A organização, com sede no Cairo, referia-se aos ataques contra bases militares norte-americanas em vários países da região, não tendo sido até ao momento reportados danos materiais. Pelo menos uma vítima mortal foi registada, bem como algumas dezenas de feridos.

“Os ataques com mísseis representam uma violação flagrante da soberania dos países que clamam pela paz, têm trabalhado para alcançar a estabilidade e não participaram na guerra”, afirmou a Liga Árabe em comunicado.

A organização manifestou “total solidariedade” com os países visados e declarou apoio a quaisquer medidas que estes decidam adotar “para se defenderem e protegerem os seus povos”.

Na mesma nota, a Liga Árabe recordou que os países árabes “assumiram posições claras” na crise iraniana, rejeitando ações militares contra Teerão e desenvolvendo “enormes esforços” de mediação para evitar a escalada.

O Irão lançou hoje ataques contra a maioria das monarquias do Golfo, provocando pelo menos um morto nos Emirados Árabes Unidos (EAU), numa retaliação ao ataque conjunto dos Estados Unidos e de Israel que intensificou os receios de um conflito regional alargado.

Explosões foram registadas em Riade, Abu Dhabi, Doha, Dubai, Kuwait e Manama, tendo apenas o sultanato de Omã, que atua como mediador nas negociações nucleares retomadas em fevereiro entre Teerão e Washington, sido poupado.

Nos Emirados Árabes Unidos, um civil morreu em Abu Dhabi devido à queda de destroços de mísseis, informou o Ministério da Defesa, que classificou o incidente como “um claro ataque com mísseis balísticos iranianos”.

No Dubai, quatro pessoas ficaram feridas num incêndio, após uma explosão ouvida na ilha artificial The Palm, de acordo com testemunhas citadas pela agência France-Presse (AFP).

No Kuwait, que encerrou o espaço aéreo, 12 pessoas ficaram feridas em ataques aéreos, segundo as autoridades.

Três militares ficaram feridos num ataque com mísseis contra a Base Aérea de Ali Al-Salem, que acolhe forças norte-americanas e de outras nacionalidades.

Um drone atingiu também o Aeroporto Internacional do Kuwait, causando ferimentos ligeiros em funcionários e “danos materiais limitados” no terminal.

O Qatar anunciou ter “repelido uma série de ataques com mísseis” contra o seu território, incluindo contra a Base Aérea de Al-Udeid, a maior instalação militar norte-americana na região e sede avançada do Comando Central dos Estados Unidos (CENTCOM).

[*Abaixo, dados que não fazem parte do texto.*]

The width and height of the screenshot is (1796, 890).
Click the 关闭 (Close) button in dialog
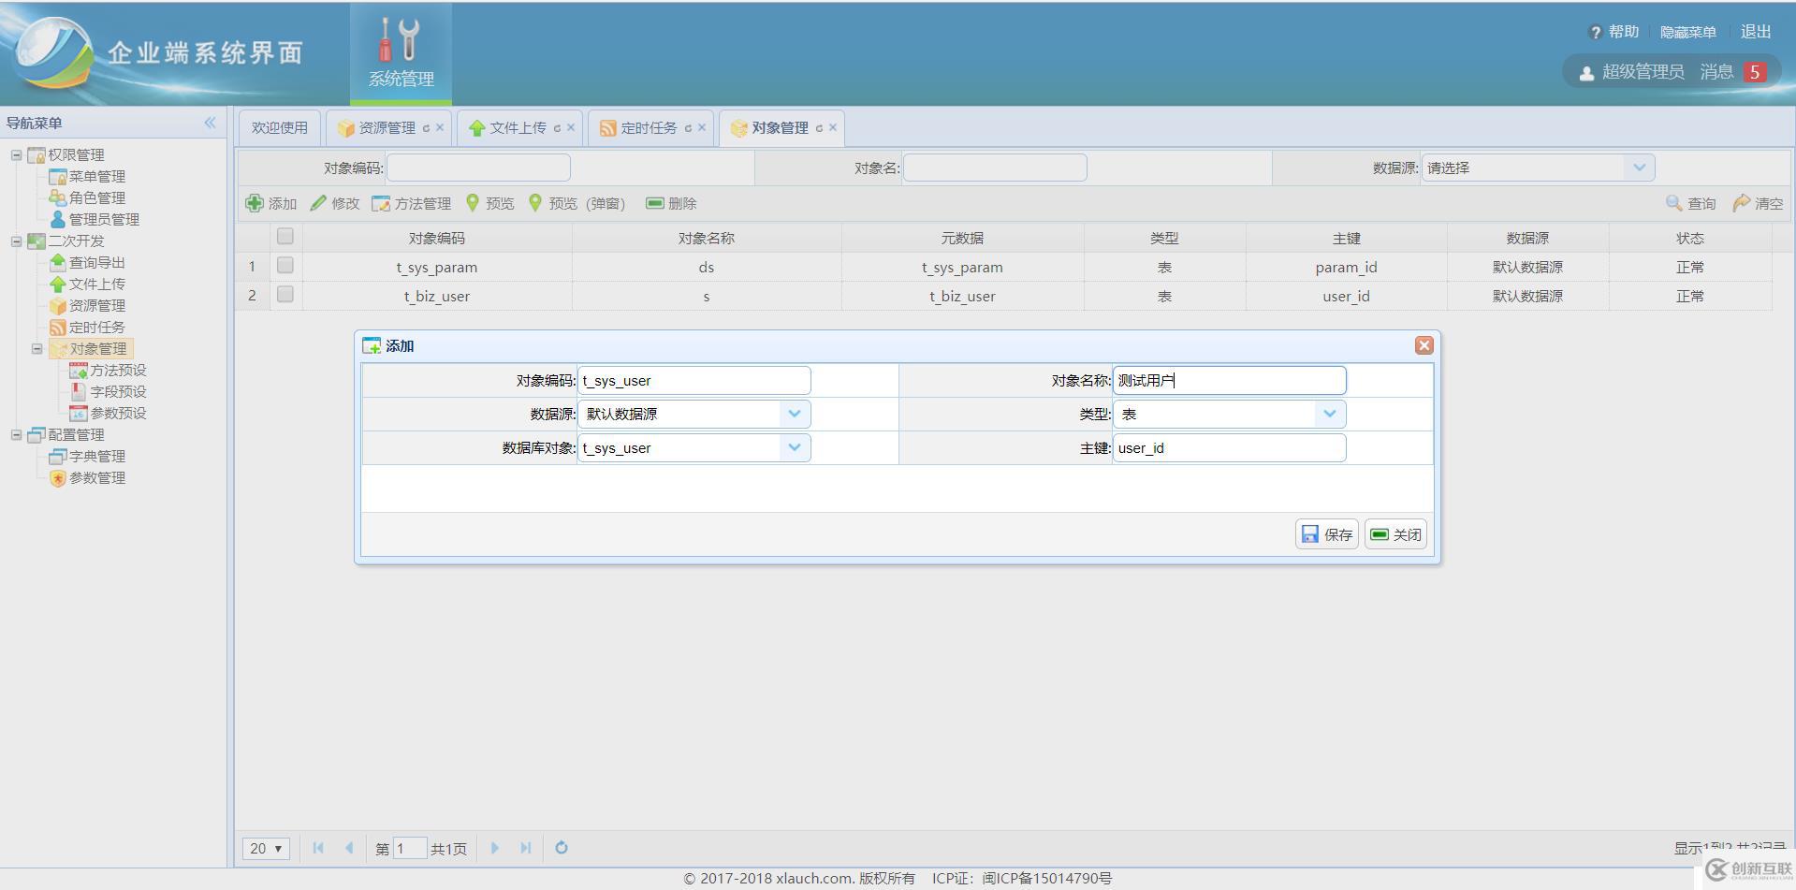coord(1394,533)
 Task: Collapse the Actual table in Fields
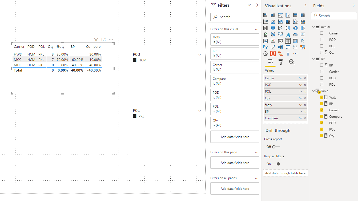click(313, 27)
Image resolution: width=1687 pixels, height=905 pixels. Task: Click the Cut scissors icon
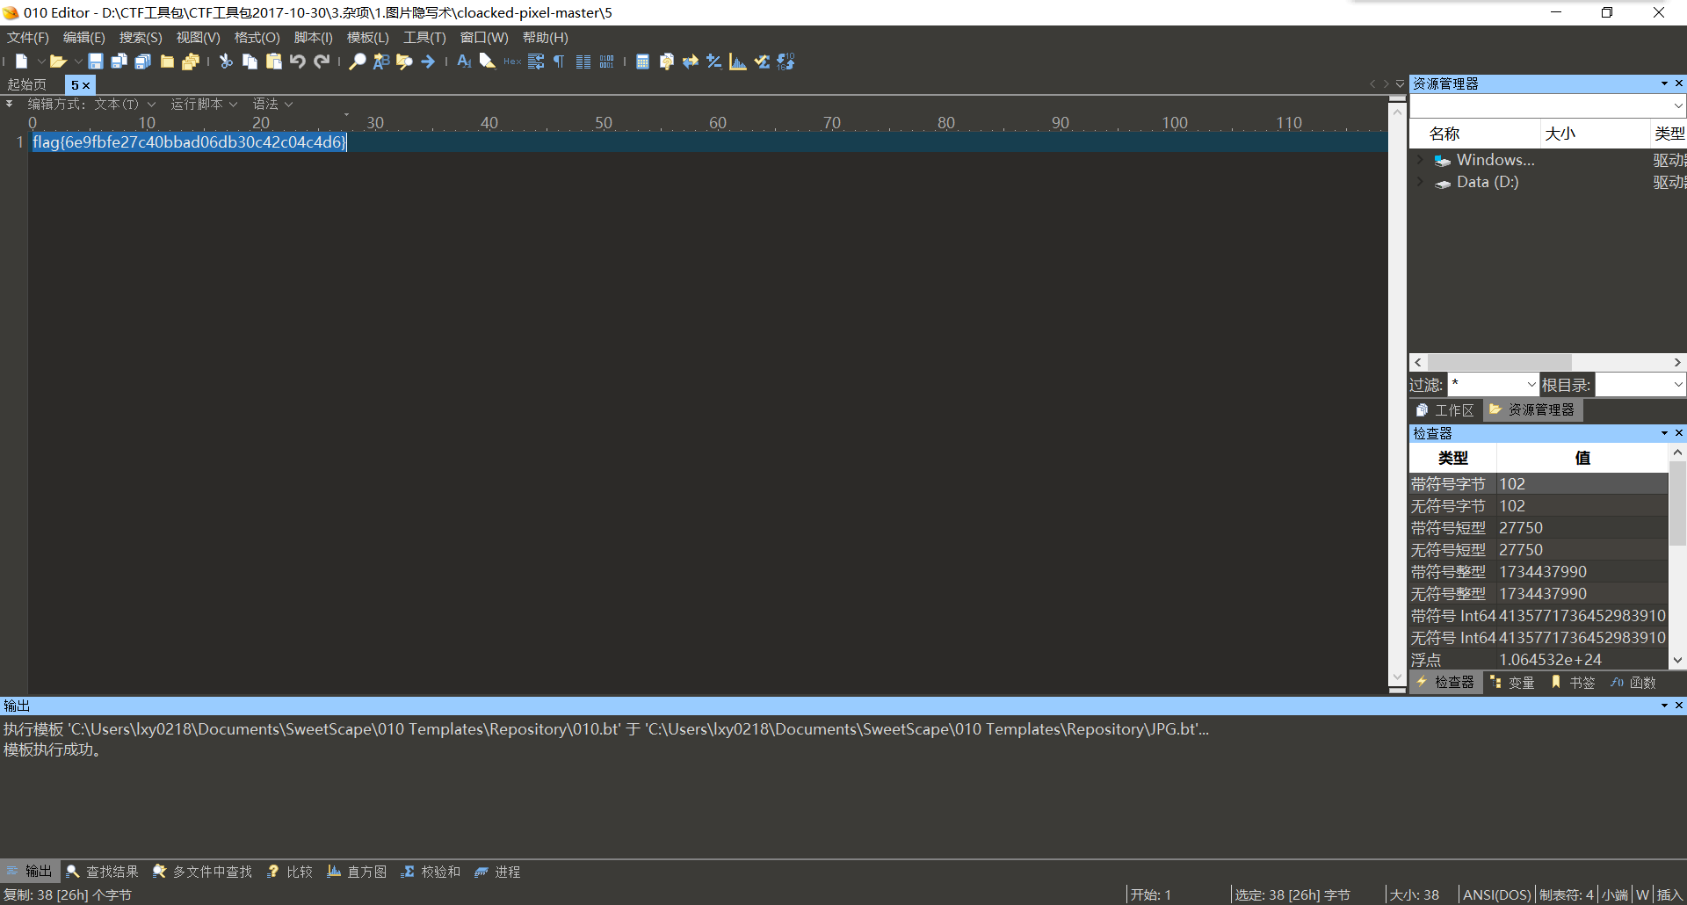coord(226,62)
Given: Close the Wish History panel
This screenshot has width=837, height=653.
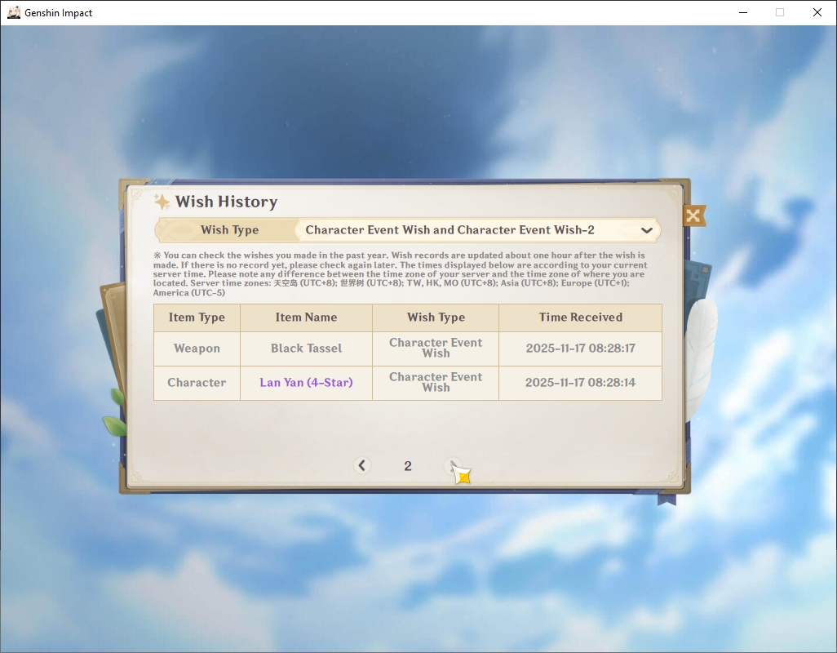Looking at the screenshot, I should [693, 215].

No Bahrein, as autoridades evacuaram um distrito de Manama onde se localiza o quartel-general da Quinta Frota dos Estados Unidos, alvo de mísseis iranianos.

Três edifícios residenciais foram danificados por drones e destroços, segundo o Ministério do Interior, que anunciou que as escolas e as universidades seriam encerradas e as aulas seriam realizadas à distância.